1.      Il Comune, per la gestione associata di uno o più servizi, può costituire con altri Comuni e con la Provincia un consorzio secondo le norme previste per le aziende speciali dall’art.23 della legge 8 giugno 1990, n. 142, in quanto compatibili.

2.      Il Consiglio comunale approva a  maggioranza assoluta dei componenti la relativa convenzione unitamente allo statuto del consorzio.

3.      In particolare la convenzione deve prevedere la trasmissione, agli enti aderenti, degli atti fondamentali del consorzio.

4.      Il Comune è rappresentato nell’assemblea del consorzio dal Sindaco o da un suo delegato, nominato ai sensi dell’art.20 lettera c.

 

Art.72 – Accordi di programma

1.      Per la definizione e l’attuazione di opere, interventi o programmi di intervento che richiedono, per la loro completa realizzazione, l’azione integrata e coordinata del Comune, della Provincia , della Comunità Montana e della Regione, di amministrazioni statali e di altri soggetti pubblici o comunque di due o più tra i soggetti predetti, il Sindaco, qualora la competenza primaria o prevalente sull’opera o sugli interventi o sui programmi di intervento spetti al Comune, promuove la conclusione di un accordo di programma, anche su richiesta di uno o più dei soggetti interessati, per assicurare il coordinamento delle azioni e per determinare i tempi, le modalità, il finanziamento di ogni altro connesso adempimento.

2.      L’accordo può prevedere procedimenti di arbitrato, nonché interventi surrogatori di eventuali inadempienze dei soggetti partecipanti.

3.      Per verificare la possibilità dell’accordo di programma, il Sindaco convoca una conferenza dei rappresentanti di tutte le amministrazioni interessate.

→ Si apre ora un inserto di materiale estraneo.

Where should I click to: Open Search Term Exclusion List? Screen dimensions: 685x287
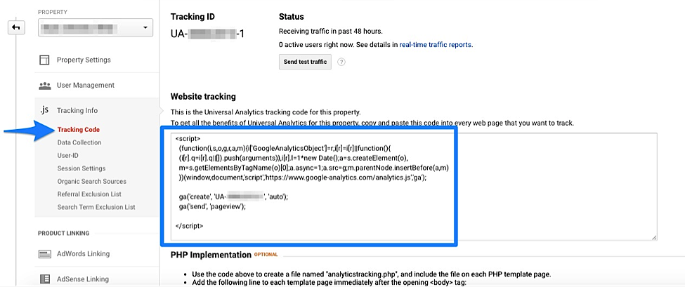pos(96,207)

4.      L’accordo, consistente nel consenso unanime delle amministrazioni interessate, è approvato con atto formale del Sindaco ed è pubblicato nel Bollettino Ufficiale della Regione.

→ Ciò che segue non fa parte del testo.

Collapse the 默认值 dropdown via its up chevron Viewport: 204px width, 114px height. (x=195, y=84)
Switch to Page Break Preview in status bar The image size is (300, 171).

5.      L’accordo, qualora adottato con Decreto del Presidente della Regione, produce gli effetti dell’intesa di cui all’art.81 del Decreto del Presidente della Repubblica 24 luglio 1977, n.616, e, sempre che vi sia l’assenso del Comune, determina le eventuali e conseguenti variazioni degli strumenti urbanistici e sostituisce le concessioni edilizie.

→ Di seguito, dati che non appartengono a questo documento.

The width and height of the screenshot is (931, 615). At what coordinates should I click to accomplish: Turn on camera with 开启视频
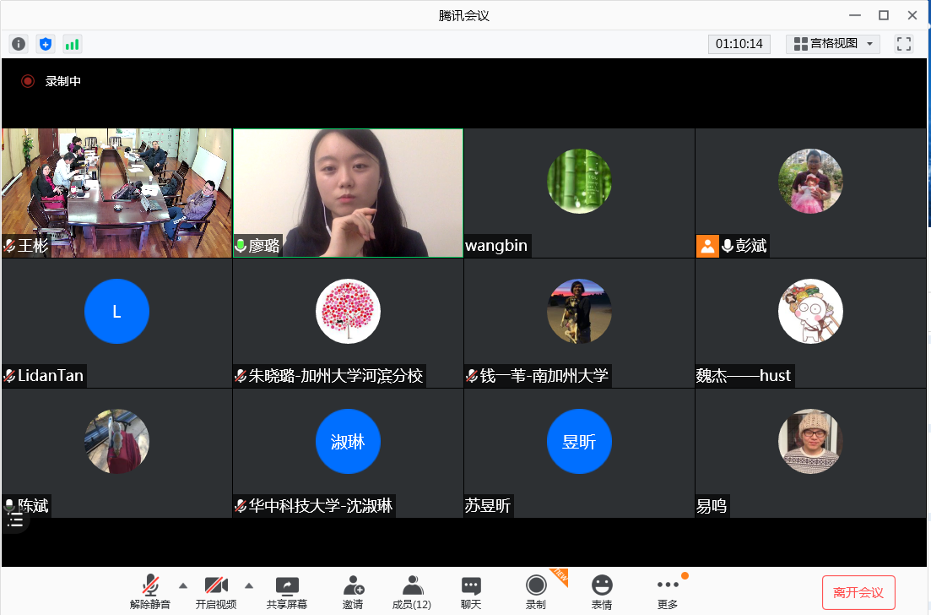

6.      La vigilanza sull’esecuzione dell’accordo di programma, nei casi di cui al comma 1, e gli eventuali interventi sostitutivi sono svolti da un collegio presieduto dal Sindaco e composto da rappresentanti degli enti interessati, nonché dal Commissario del Governo nella Regione o dal Prefetto nella Provincia interessata, se all’accordo partecipano amministrazioni statali o enti pubblici nazionali.

 

TITOLO VII

NORME TRANSITORIE E FINALI

 

Art.73 – Modifiche allo Statuto

Le norme integrative o modificative dello Statuto sono deliberate dal Consiglio comunale con il voto favorevole dei due terzi dei consiglieri assegnati. Qualora tale maggioranza non venga raggiunta, la votazione è ripetuta in successive sedute da tenersi entro trenta giorni e le integrazioni o modifiche sono approvate se la relativa deliberazione ottiene per due volte il voto favorevole della maggioranza assoluta dei consiglieri assegnati.

 

Art.74 – Entrata in vigore

1.      Il presente Statuto e le norme integrative o modificative dello stesso entrano in vigore il trentesimo giorno successivo alla sua affissione all’Albo Pretorio dell’Ente.